It doesn’t take much to get filmmaker Deborah Riley Draper going when it comes to the topic of James Brown. Her new documentary James Brown: Say It Loud (airing Feb. 19 and Feb. 20 on A&E) chronicles the music titan’s remarkable journey from his 1933 birth in a South Carolina shack through his early days as a “buck dancer,” his imprisonment at age 16, the 1956 breakthrough hit Please Please Please, his legendary 1964 TAMI Show appearance, his emergence as a Black Power champion following Martin Luther King’s death and the lasting impact of his extraordinary backup band the JBs, whose taut Afro-Funk rhythms laid the foundation for hip hop and made Brown the most sampled recording artist in the world.

A perfectionist on stage — a bassist wryly recalls in the documentary how Brown fined him and other players $50 each time they hit a bum note — Brown offstage led a highly imperfect life beset by domestic violence, drug use and a second prison term in 1988 followed by a reputational renaissance in the years before his death on Christmas day 2006.

It’s a lot to take in.

But the Georgia-based Draper came well prepared to render James Brown in all his complexity: It turns out that her fascination with the showman ran in the family. “Before I was born, my mother took the train from Savannah to New York City just to see James Brown at the Apollo Theater with her sister,” Draper says. “She loved ‘Get on the Good Foot.’ And my uncle Ed had a little club on a dirt road where they played his music all the time. I thought, ‘Wow, what a magnetic pull this man had on the men in my family and the women in my family! I wanted to understand that.”

The documentary interweaves archival performance footage with interviews featuring Brown’s children. Bootsy Collins, LL Cool J, Chuck D, Jimmy Jam, and Terry Lewis, along with executive producers Mick Jagger and Ahmir “Questlove” Thompson.

Draper, whose previous films include The Legacy of Black Wall Street about the prosperous Black community destroyed in the 1921 Tulsa riots, spoke from Los Angeles about Brown’s artistry, his flaws, and his activism, which included a little-known trading stamp program bearing Brown’s likeness.

 

Dealing with a man as famous as James Brown, you must have gone through tons of archival material.

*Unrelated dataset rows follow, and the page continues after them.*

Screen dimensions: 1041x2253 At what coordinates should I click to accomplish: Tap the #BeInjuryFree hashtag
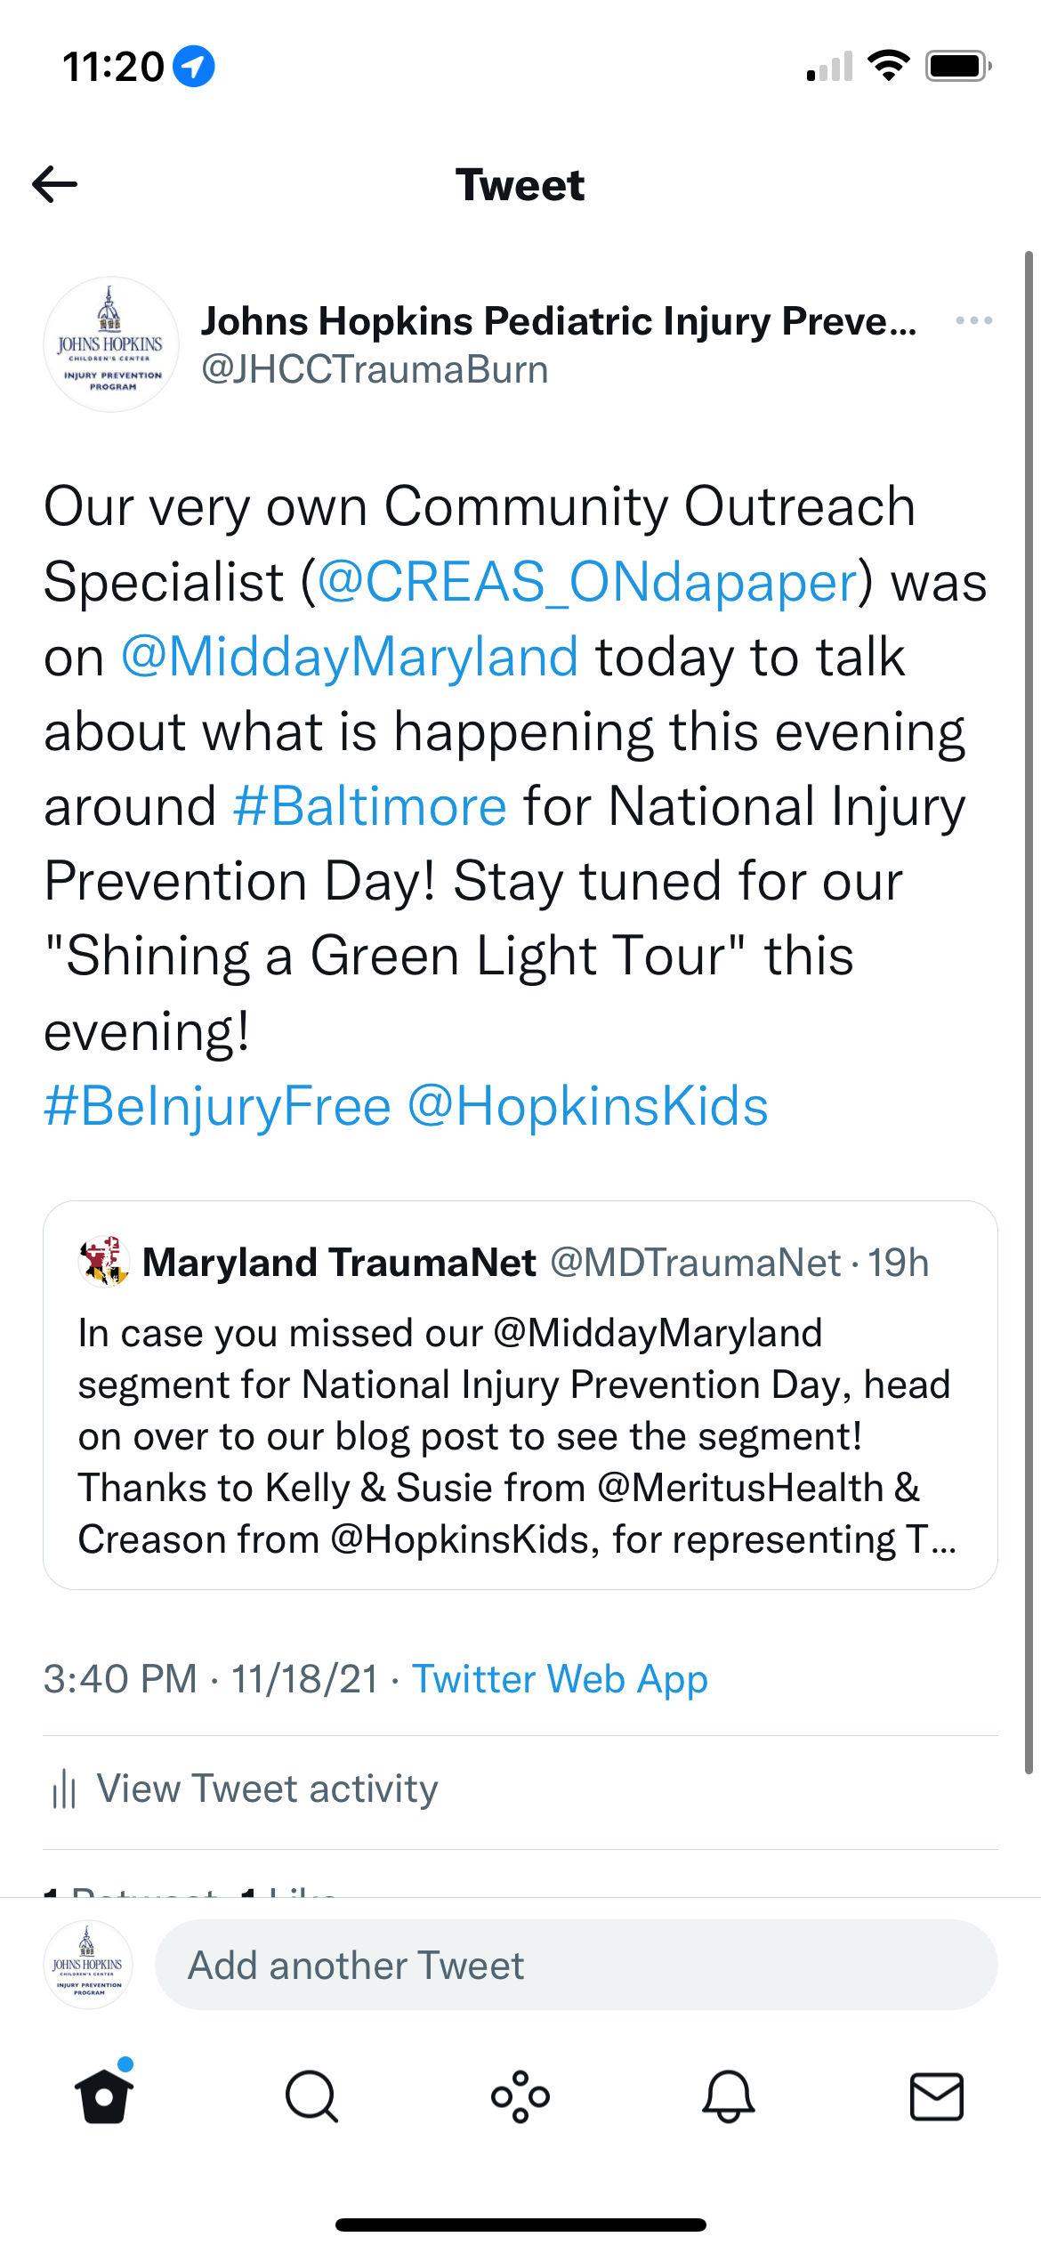218,1106
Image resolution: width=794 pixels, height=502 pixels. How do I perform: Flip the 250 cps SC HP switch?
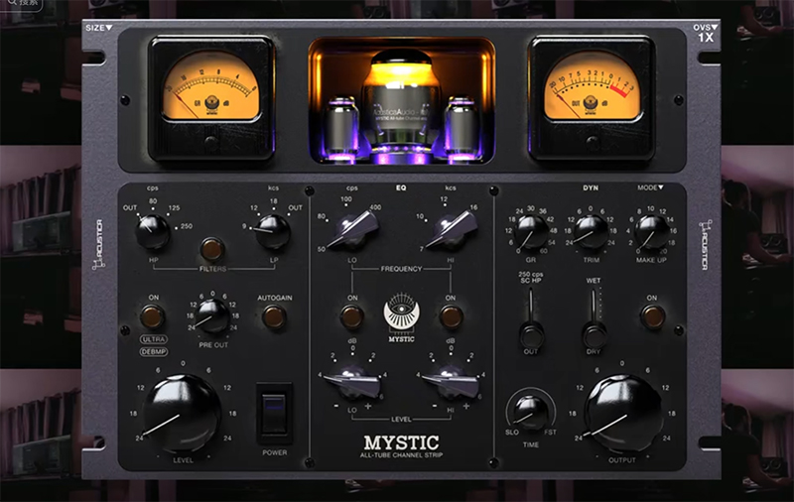(530, 331)
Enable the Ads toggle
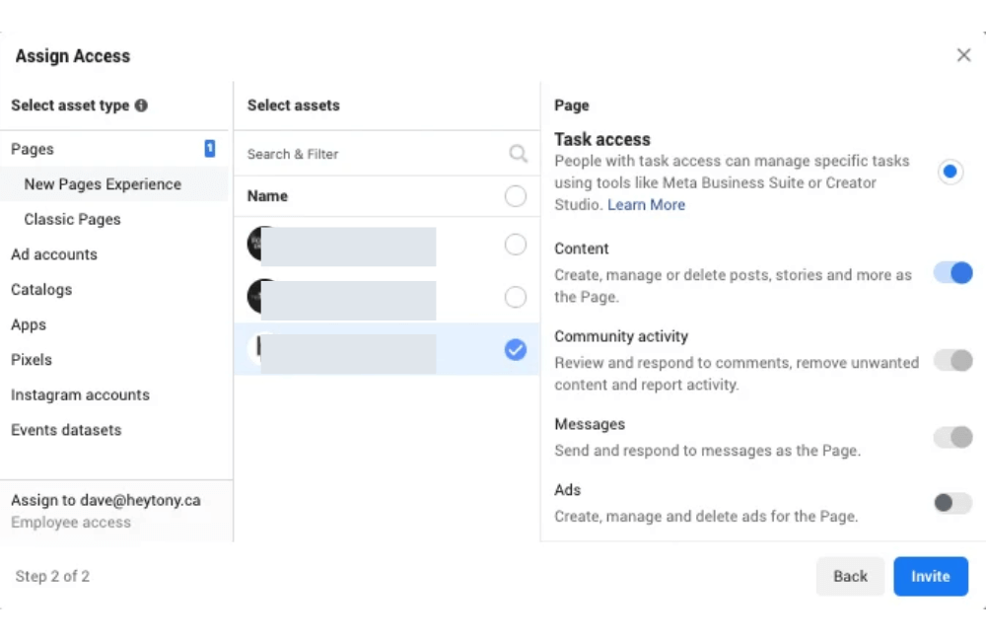The image size is (986, 641). coord(951,503)
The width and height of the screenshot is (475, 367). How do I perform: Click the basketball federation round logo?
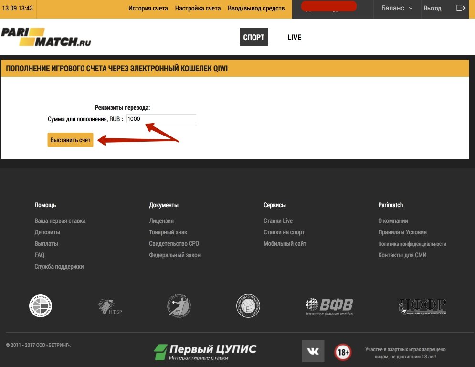click(41, 306)
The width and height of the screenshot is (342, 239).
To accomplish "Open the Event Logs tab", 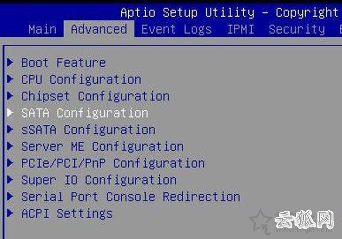I will tap(176, 29).
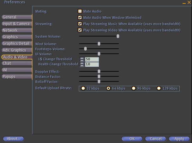
Task: Disable Play Streaming Music When Available
Action: click(80, 24)
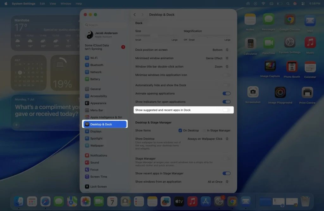
Task: Enable Show suggested and recent apps in Dock
Action: 226,110
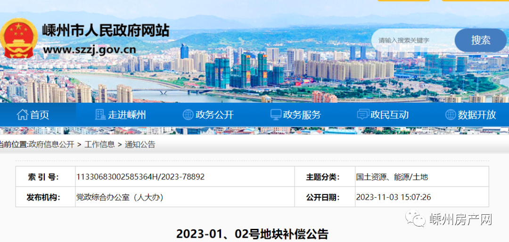This screenshot has width=509, height=242.
Task: Click the 2023-01、02号地块补偿公告 article title
Action: (252, 234)
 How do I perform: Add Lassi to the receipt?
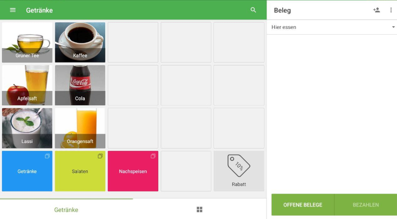click(x=27, y=128)
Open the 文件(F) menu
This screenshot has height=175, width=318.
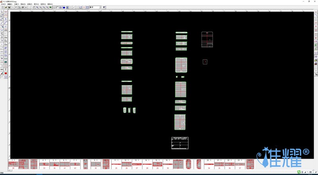(4, 4)
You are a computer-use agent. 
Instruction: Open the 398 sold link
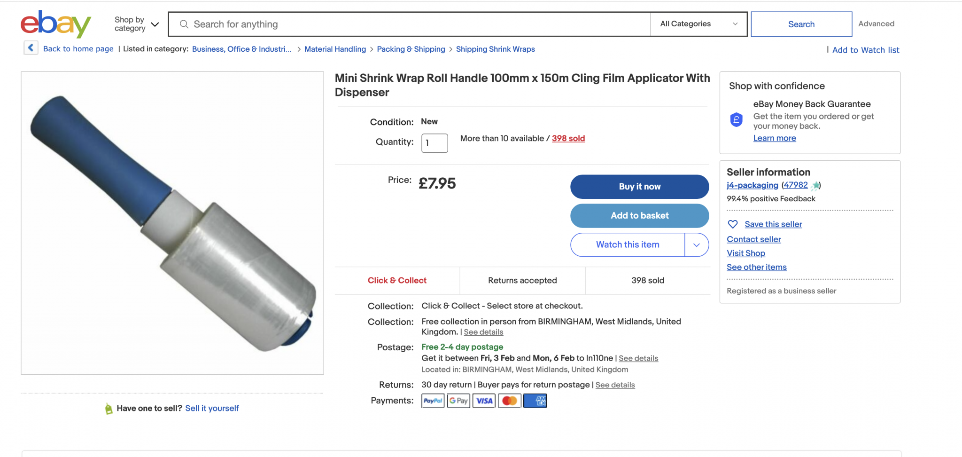click(568, 138)
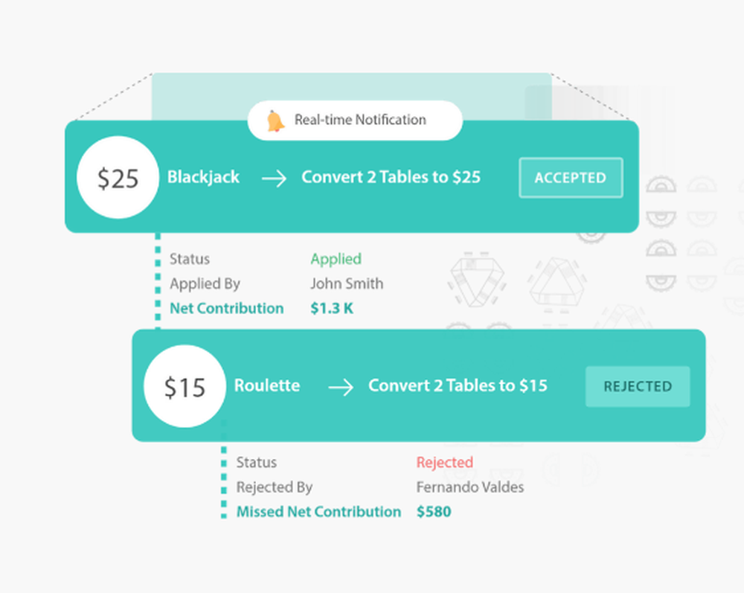
Task: Click the $580 missed contribution value
Action: (434, 512)
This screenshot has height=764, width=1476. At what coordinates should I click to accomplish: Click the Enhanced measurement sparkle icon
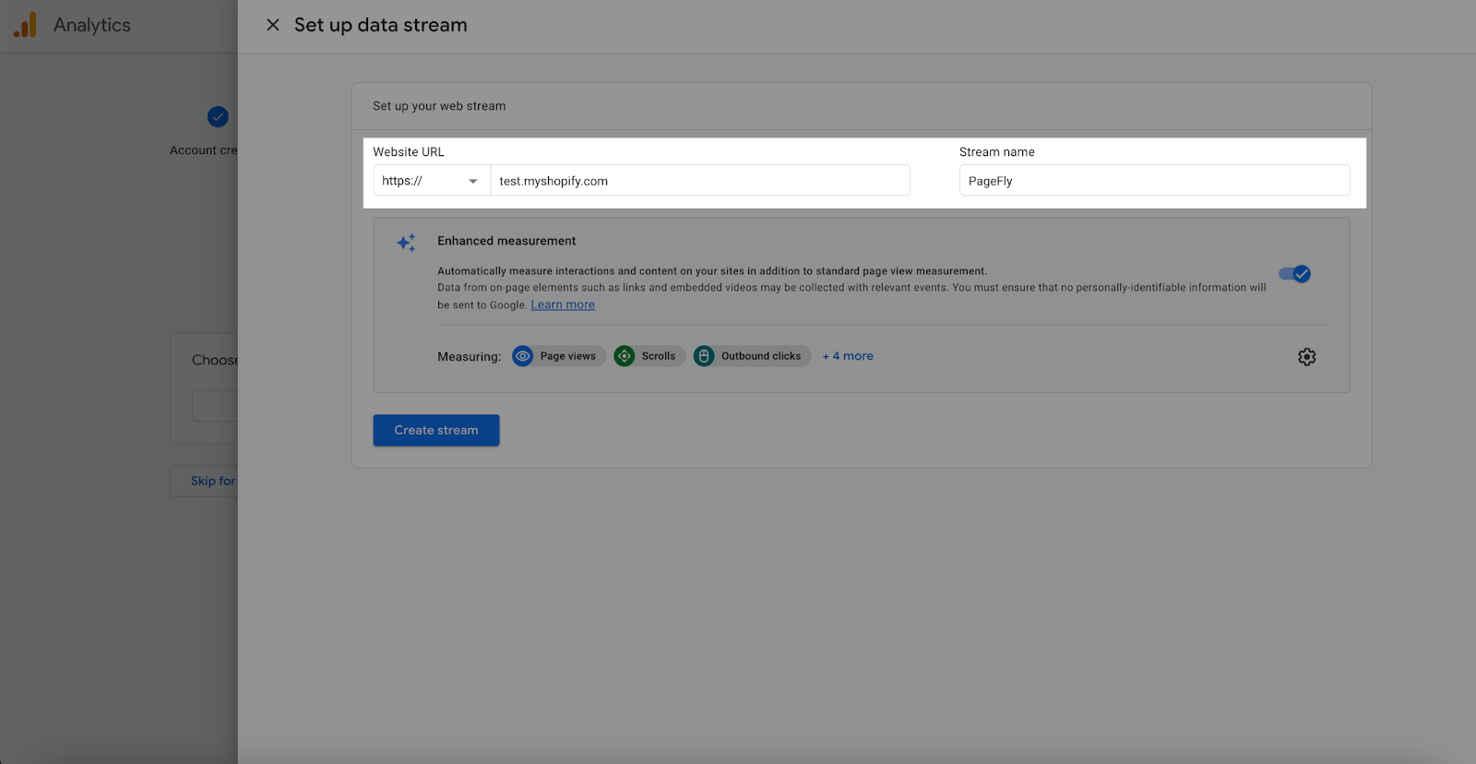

I watched hundreds upon hundreds of hours of archival [footage] and listened to so much music. I was trying to hear clues about his life experience, like when we hear [King Records owner] Syd Nathan in the studio telling James Brown how to sing.                              

It’s crazy! Where did you locate the audio?

Harry Wagner at Universal Music Group is kind of the vault custodian. We’d spend Friday afternoons on Zoom; I’d say, “Harry, I know there must be some studio chatter in that vault; go find it!” and he was able to find six or seven-second snippets where you get to hear the interaction and the dynamic. For me, making this documentary was an exercise in listening but also an exercise in finding the most primary source material that we could so we could get an unvarnished look at the man.

How did you decide to structure James Brown’s life story into four distinct chapters?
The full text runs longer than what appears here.